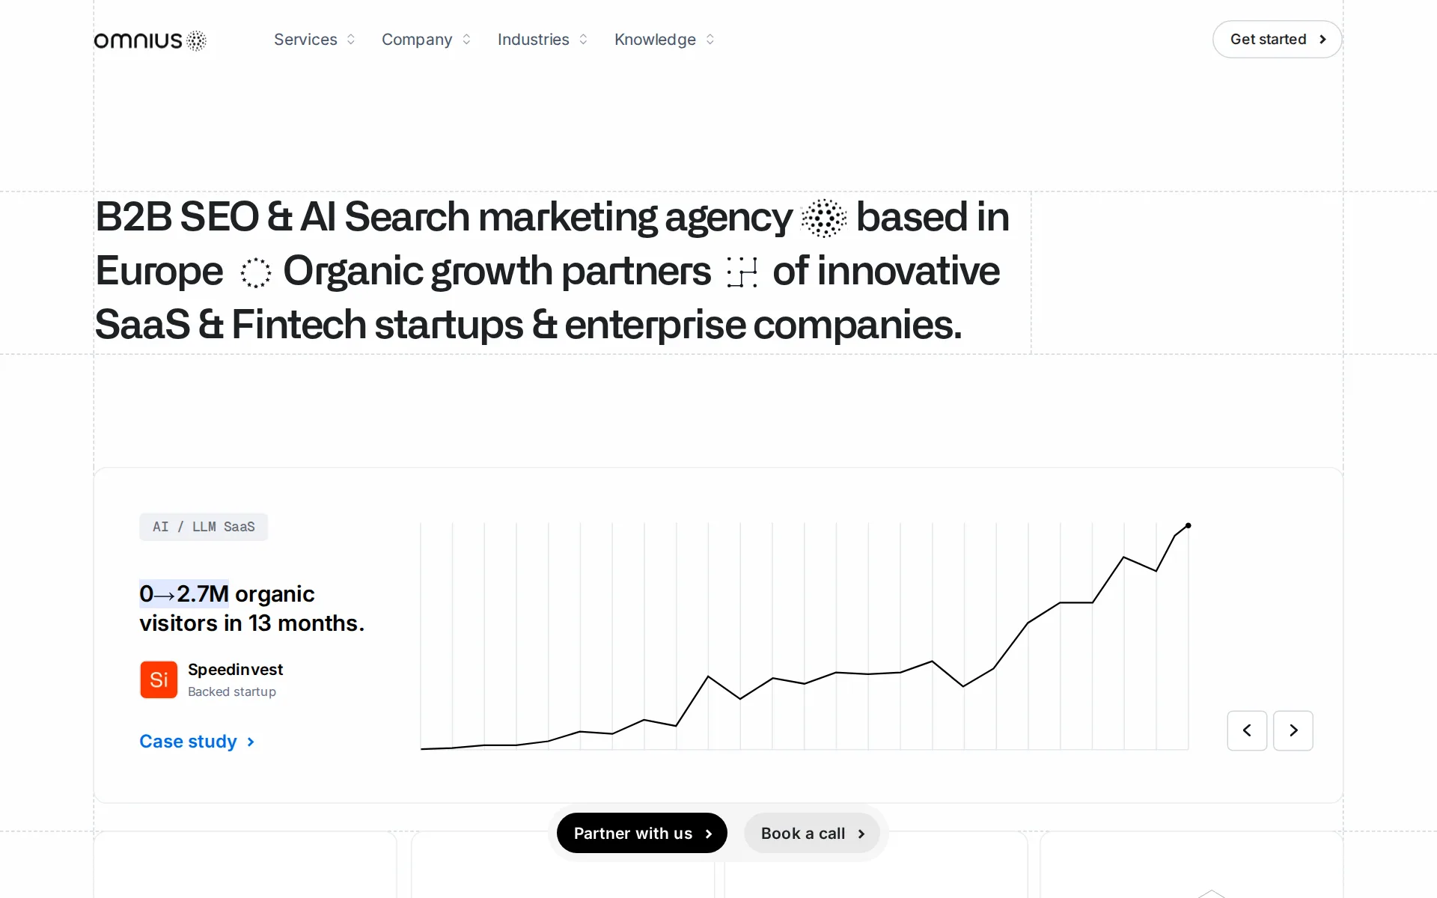This screenshot has width=1437, height=898.
Task: Click the dotted sphere icon in headline
Action: 823,219
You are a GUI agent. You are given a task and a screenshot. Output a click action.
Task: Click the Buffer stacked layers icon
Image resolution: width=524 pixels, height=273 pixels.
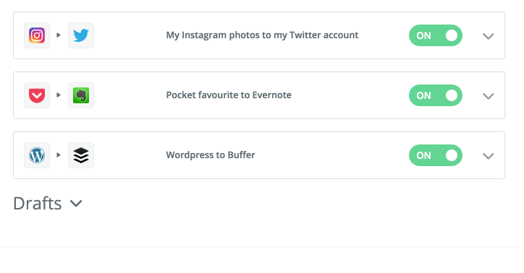click(81, 155)
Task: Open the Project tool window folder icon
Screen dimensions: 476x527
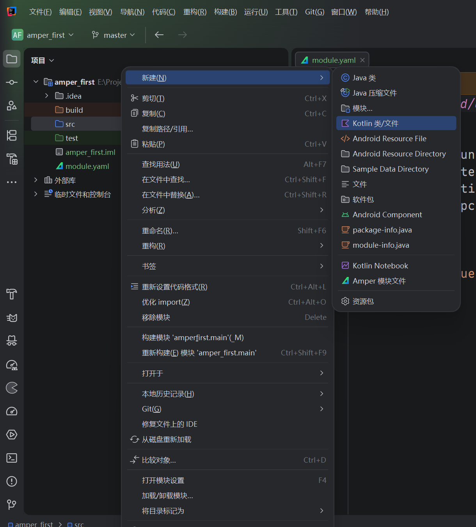Action: tap(12, 59)
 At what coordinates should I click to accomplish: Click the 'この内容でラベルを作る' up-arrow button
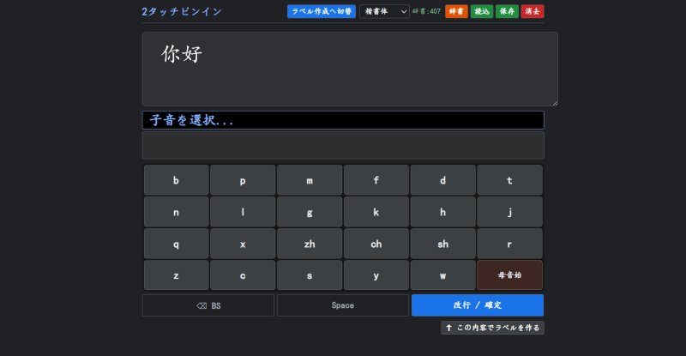(492, 328)
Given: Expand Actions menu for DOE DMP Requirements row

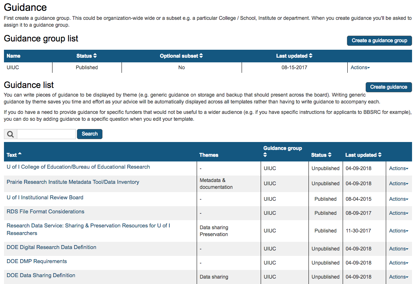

══════

▶ _Task prompt_:
An acceptable answer consists of the lines above from the one holding "Task: Open the" to the end of the data, repeated exactly and containing no pictures.

▶ _Problem solution_:
Task: Open the Project tool window folder icon
Screen dimensions: 476x527
Action: tap(12, 59)
 At what coordinates should I click to accomplish: Click the 'この内容でラベルを作る' up-arrow button
(492, 328)
Given: Expand Actions menu for DOE DMP Requirements row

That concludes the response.